VULNERABILITY with REST API

Hello,

I was recently asked by a charitable organisation to carry out some security tests on their new network additional storage device: MyCloud EX4100 (firmware version: 2.30.165).

After a number of hours of penetration testing attempts I found, what I believe to be a new vulnerability while testing the built in REST API feature.

This vulnerability allows ANY user to escalate their own privileges and communicate with all end points of the API at an administrator level. The user-come-attacker is effectively able to then use all of the HTTP verbs to carry out tasks such as adding, deleting and amending any user, viewing downloading/uploading any file or folder.

While this would require a user to be registered to the device this vulnerability renders the whole user privilege levels useless - with this you may as well have all users as admin; able to access all areas of your device.
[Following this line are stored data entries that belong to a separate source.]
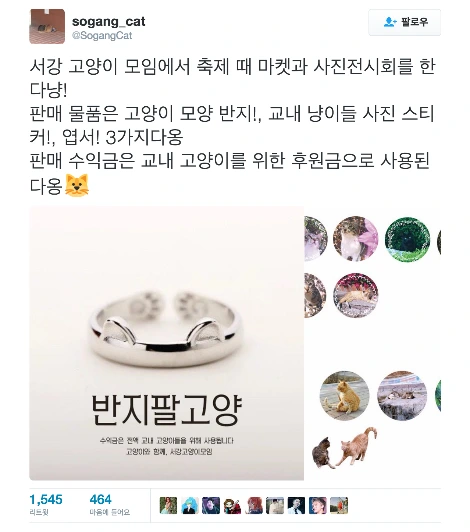This screenshot has height=532, width=470.
Task: Open the sogang_cat display name link
Action: [x=109, y=21]
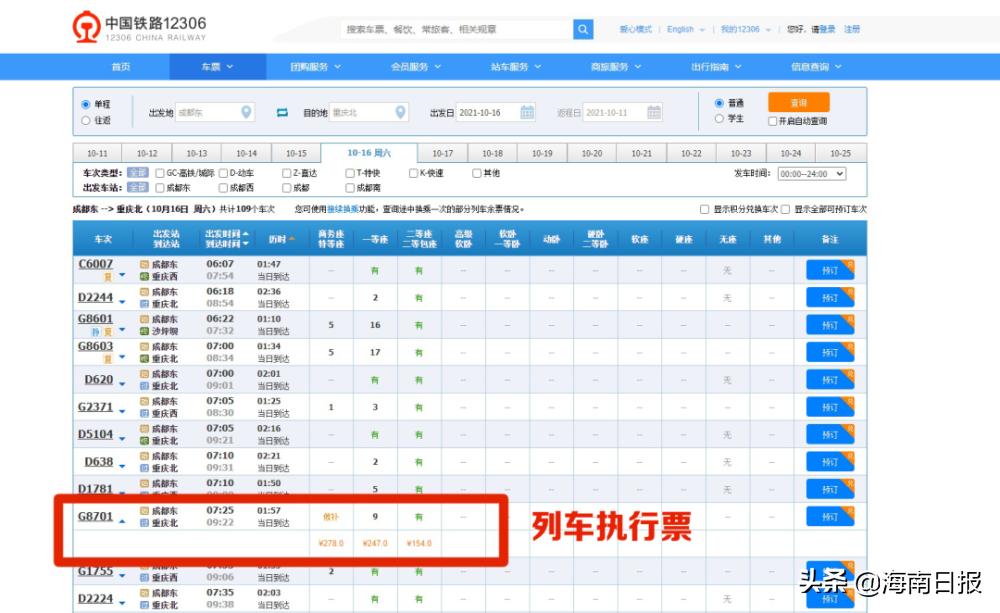Click the blue magnifier search icon
This screenshot has width=1000, height=613.
(583, 29)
This, in my mind is a security concern but I couldn’t find anywhere obvious to raise it with Western Digital directly.

Please could you: let me know what the best method of raising this concern with WD? and if this is already a known vulnerability or if you know of ones similar, please forgive me and point me in the direction of where they are documented.
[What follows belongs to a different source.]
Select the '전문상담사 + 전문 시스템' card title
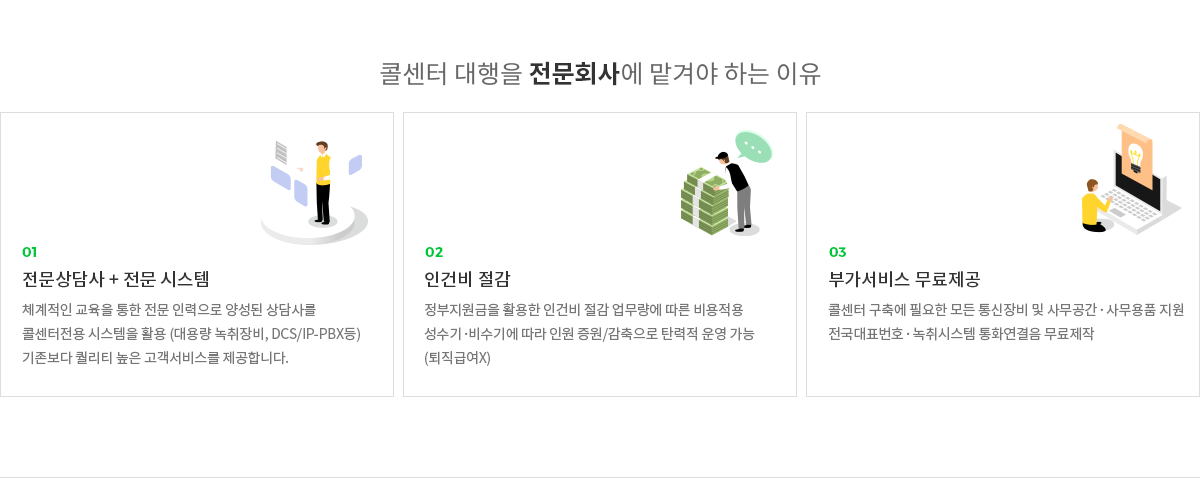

Happy to provide more information upon request.

Thank you

Kind regards
@_Vintron

Hello Vintron,

Thank you for bringing this into our attention.

You should try contacting WD’s Technical Support about this.
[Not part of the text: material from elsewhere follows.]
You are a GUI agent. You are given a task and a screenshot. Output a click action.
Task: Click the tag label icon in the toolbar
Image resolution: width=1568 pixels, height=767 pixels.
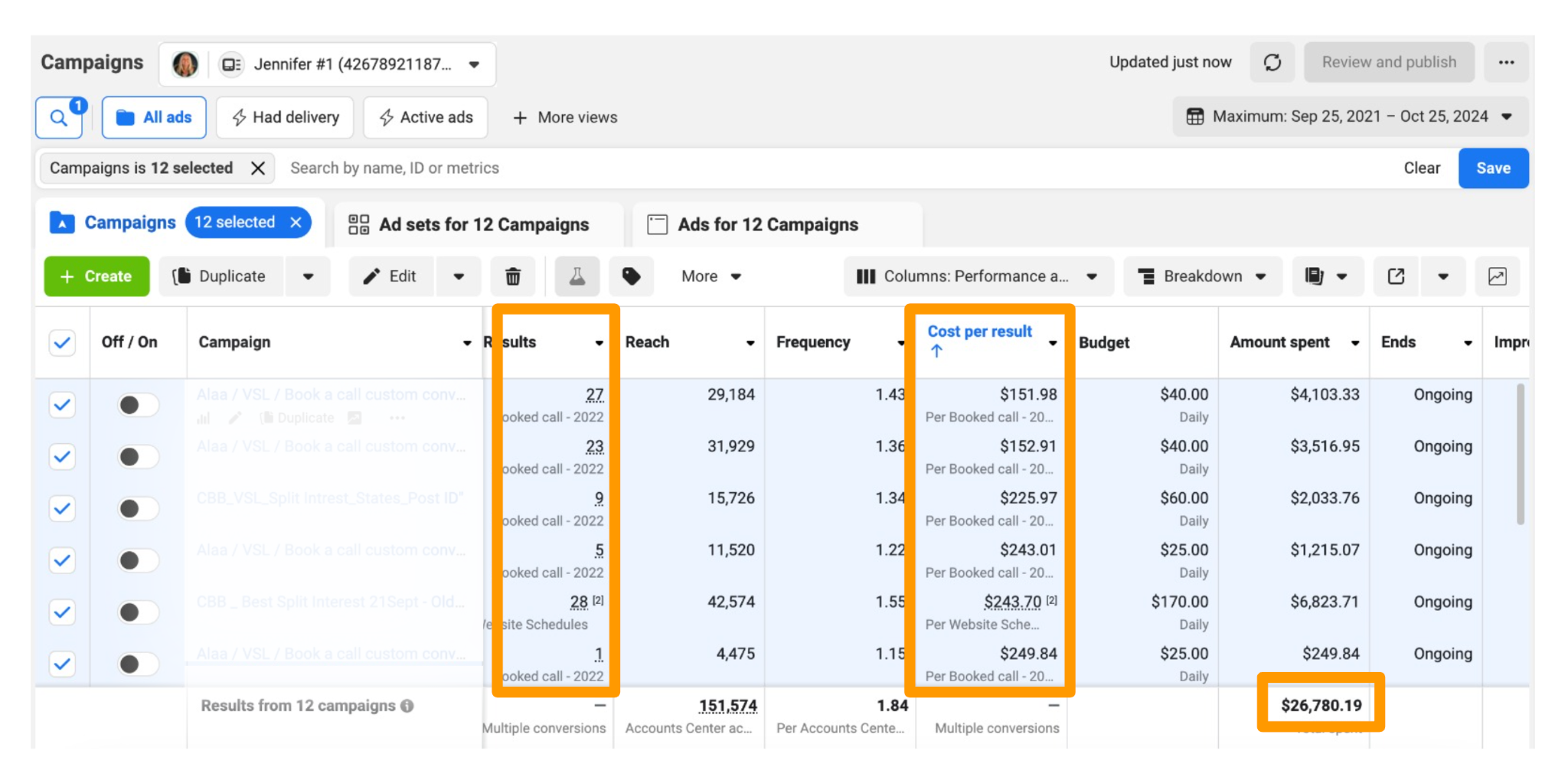click(x=632, y=276)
To Contact WD for Technical Support

Thank you for your response - I will contact the Technical Support team and I will aim to keep this thread update with any progress.

Despite raising a support issue I am unfortunately still waiting for a response.

The automated response reads that I should hear within 2 working days however I posted this almost a week ago without any human response. This vulnerability continues to be an issue.

Is there any staff on here that could look into the status of this technical support request, or get the ball rolling with this one? REF: Case #082517-12266587

Hi Vintron ,

Someone from WD will going to contact you soon.

Thanks!

I have received an email today which informs me that my case will be closed within 24 hours as I have not responded, however - the last email I received was from Demi from Service Support which only informed me that my query had been passed to the engineering team and that they would be in touch, which clearly doesn’t demand a response from me.

Please can someone ensure that this ticket is NOT closed?!

As I said in my initial message - I am happy to provide further information (read: more technical details of the vulnerability) to assist you in the analysis in hope that this will be fixed as soon as possible.

I do not plan on disclosing this vulnerability as I hope to work with you to get this resolved, however I am unable to do so if this line of communication is closed.